**What is required:**
A line below contains "90s (68, 1554)", and a later one contains "STEM piknik u gostima – Fužine (142, 785)". Repeat both, with every line between them, exactly.

**Source data:**
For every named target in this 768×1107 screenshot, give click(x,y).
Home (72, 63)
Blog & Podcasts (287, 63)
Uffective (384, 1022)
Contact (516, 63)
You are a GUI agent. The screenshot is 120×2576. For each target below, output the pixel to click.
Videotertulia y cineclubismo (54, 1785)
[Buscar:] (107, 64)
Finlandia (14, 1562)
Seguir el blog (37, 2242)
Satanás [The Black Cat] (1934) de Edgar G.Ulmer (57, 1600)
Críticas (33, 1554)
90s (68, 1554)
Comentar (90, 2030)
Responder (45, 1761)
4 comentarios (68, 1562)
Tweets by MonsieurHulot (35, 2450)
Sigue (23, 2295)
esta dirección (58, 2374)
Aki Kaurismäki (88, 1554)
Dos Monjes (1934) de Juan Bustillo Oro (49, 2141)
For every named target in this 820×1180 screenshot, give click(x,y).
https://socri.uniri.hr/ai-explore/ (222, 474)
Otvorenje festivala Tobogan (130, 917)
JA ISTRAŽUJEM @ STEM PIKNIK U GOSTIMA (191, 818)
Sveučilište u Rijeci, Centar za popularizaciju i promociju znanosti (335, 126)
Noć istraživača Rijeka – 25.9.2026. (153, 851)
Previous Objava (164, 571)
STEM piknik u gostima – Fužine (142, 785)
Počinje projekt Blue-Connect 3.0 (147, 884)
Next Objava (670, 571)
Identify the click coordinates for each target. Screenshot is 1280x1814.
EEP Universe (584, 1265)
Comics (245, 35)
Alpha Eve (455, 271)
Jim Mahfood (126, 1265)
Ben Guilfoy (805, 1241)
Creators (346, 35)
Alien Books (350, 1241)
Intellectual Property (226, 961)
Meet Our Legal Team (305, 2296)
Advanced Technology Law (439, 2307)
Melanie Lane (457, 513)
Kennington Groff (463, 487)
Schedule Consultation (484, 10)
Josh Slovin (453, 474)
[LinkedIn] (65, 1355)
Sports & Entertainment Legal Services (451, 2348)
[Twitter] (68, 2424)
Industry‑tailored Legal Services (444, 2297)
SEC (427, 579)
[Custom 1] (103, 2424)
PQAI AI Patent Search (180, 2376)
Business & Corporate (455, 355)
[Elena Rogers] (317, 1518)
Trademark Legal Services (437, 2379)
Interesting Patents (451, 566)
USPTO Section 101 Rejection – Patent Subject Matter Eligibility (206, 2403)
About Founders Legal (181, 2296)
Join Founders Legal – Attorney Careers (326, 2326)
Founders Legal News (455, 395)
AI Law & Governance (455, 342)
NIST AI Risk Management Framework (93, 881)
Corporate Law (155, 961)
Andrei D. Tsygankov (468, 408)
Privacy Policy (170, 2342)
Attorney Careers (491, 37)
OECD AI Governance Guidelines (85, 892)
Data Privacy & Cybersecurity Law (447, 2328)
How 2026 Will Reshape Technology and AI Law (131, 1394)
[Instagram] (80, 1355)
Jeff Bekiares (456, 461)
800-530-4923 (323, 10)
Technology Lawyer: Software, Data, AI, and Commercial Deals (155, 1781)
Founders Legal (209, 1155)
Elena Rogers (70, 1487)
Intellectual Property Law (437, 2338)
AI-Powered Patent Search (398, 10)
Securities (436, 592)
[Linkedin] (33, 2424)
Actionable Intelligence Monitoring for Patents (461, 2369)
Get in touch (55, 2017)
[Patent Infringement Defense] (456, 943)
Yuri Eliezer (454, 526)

**Answer box:**
90s (68, 1554)
Comentar (90, 2030)
Responder (45, 1761)
4 comentarios (68, 1562)
Tweets by MonsieurHulot (35, 2450)
Sigue (23, 2295)
esta dirección (58, 2374)
Aki Kaurismäki (88, 1554)
Dos Monjes (1934) de Juan Bustillo Oro (49, 2141)
For every named target in this 820×1180 screenshot, give click(x,y).
https://socri.uniri.hr/ai-explore/ (222, 474)
Otvorenje festivala Tobogan (130, 917)
JA ISTRAŽUJEM @ STEM PIKNIK U GOSTIMA (191, 818)
Sveučilište u Rijeci, Centar za popularizaciju i promociju znanosti (335, 126)
Noć istraživača Rijeka – 25.9.2026. (153, 851)
Previous Objava (164, 571)
STEM piknik u gostima – Fužine (142, 785)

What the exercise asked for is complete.